The five people to avoid when you’re new to BDSM
It can be intimidating. You are entering a world only whispered about, and it can be a labyrinth of rules, mores, a new lexicon, and all while putting your very flesh out there to taste something more exciting. Who wouldn’t be intimated? I still get intimated sometimes. BDSM is not for the faint of heart, and being new is a minefield.
Take my hand, come closer, and let’s have a short talk. In the hope it will help you. You’re an adult, you can make your own choices. But here are five people to avoid when you’re brand new to the scene.
1. THE I GOT IT ALL – aka I’m Everything You Need person — This person will zero in on you and try to monopolize you. Likely because you’re new, they’ll say, and not involved in the “drama”. Translation – you don’t know how much everyone dislikes them yet. They will try to convince you that they can take you out and show you around, and you don’t need anyone else, because they can DO IT ALL. BDSM is a buffet of delights, don’t let one person be your only meal. If you are approached by this person, shut them down hard.
2. THE LORD DOM/DOMME HIGH – aka You’re a sub, I want to collar you now, Domly dom/ domme — Ah, the I AM SUCH A DOM/ DOMME and you should be my sub. Lots of people come into the BDSM scene thinking they are subs (especially women). Later, they usually find out it’s really fun to be a switch. They just need to learn and have some experiences. Those learning opportunities and experiences will be limited if you let yourself be collared as a sub to someone you hardly know. Even if you are a sub who wants to be collared, don’t rush into it, take your time. Choose wisely.
3. THE HIDDEN PLAYER – aka Let’s play privately — I want to get you alone and then throw safety to the wind. There are a lot of reasons this person will cite – they want to keep their anonymity, they don’t like dungeons, they want it to feel intimate. Those may all well be the truth. However, playing privately, no matter how long you have been in the scene, should be done with the utmost caution and only with people you have known for a while. If you do decide to play privately let someone know where you are. And if you are new, play in well-established play spaces for a while if you can. You will get to learn new things, watch how scenes are done, and meet a lot of people. Save the private play dates to someone you are in a relationship with or until you know the scene much better.

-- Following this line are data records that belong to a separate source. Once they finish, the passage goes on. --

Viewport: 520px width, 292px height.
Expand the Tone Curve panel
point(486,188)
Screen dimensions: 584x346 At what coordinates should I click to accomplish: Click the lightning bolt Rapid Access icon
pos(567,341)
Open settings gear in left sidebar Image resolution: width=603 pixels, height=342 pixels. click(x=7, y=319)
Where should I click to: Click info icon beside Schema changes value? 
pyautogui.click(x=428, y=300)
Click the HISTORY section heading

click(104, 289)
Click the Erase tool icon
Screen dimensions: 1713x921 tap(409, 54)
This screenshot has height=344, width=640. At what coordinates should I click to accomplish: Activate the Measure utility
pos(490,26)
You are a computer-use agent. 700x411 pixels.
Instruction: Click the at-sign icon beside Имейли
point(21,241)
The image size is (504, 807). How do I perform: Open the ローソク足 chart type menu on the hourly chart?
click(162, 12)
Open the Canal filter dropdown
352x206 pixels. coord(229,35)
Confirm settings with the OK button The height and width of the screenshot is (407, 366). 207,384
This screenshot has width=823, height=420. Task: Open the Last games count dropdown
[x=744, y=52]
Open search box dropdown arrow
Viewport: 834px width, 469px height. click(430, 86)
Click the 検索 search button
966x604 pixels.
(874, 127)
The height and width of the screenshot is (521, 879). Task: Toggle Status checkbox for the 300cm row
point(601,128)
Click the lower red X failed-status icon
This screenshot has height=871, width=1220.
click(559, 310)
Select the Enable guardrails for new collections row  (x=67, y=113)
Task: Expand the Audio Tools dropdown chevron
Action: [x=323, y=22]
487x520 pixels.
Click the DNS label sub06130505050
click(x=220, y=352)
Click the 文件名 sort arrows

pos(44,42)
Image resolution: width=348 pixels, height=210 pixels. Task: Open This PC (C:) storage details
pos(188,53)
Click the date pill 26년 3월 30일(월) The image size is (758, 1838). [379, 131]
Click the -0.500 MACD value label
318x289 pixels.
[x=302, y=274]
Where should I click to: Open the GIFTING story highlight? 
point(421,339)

4. THE PERSUADER aka Try it, I’ll help you do it — New members of the scene have a lot of limitations. Often, they enter wanting to try one or two things. If you stay in the scene for any length of time, of course your palate will expand. You will pick more items from that buffet mentioned earlier. But all that needs to happen on your time. Not someone else’s. Beware of the person who wants to expands your horizons too fast or too far, who goads you into an uncomfortable situation, who does not hear your ‘no’ as ‘no’ but as a challenge, who insists they have a technique to make you like this thing you are insisting you don’t like. It’s gross, and pressuring people into scenes is awful. Stay away from the Persuader.
5. THE LECTURER – aka This person knows it all — They may seem like a friend, a potential play partner, a dungeon owner, a teacher of BDSM, you name it they have got the experience. And they will teach you. On the surface it looks great, but let’s remember you don’t have much experience. How do you know their bondage technique is safe and a technique that you want to learn?
There are many places that offer BDSM education, they usually charge and vet their instructors. The ones offering it for free, well, you get what you pay for. It’s very true that it might just be a nice person who is willing to show you something. There are so many nice people in the scene. Feel free to take the no cost lesson, but follow up with a class or a conference, or even YouTube. When playing with people’s bodies, you can never be too careful. Knowledge is your friend in the scene, make to acquire as much as you can.
None of these people mentioned are black and white. There are certainly times you will want to be persuaded to stretch your boundaries, and there are many, many great doms/ dommes – you might even meet them early in your journey. I just want you to be wary, to understand and know who might be out to take advantage.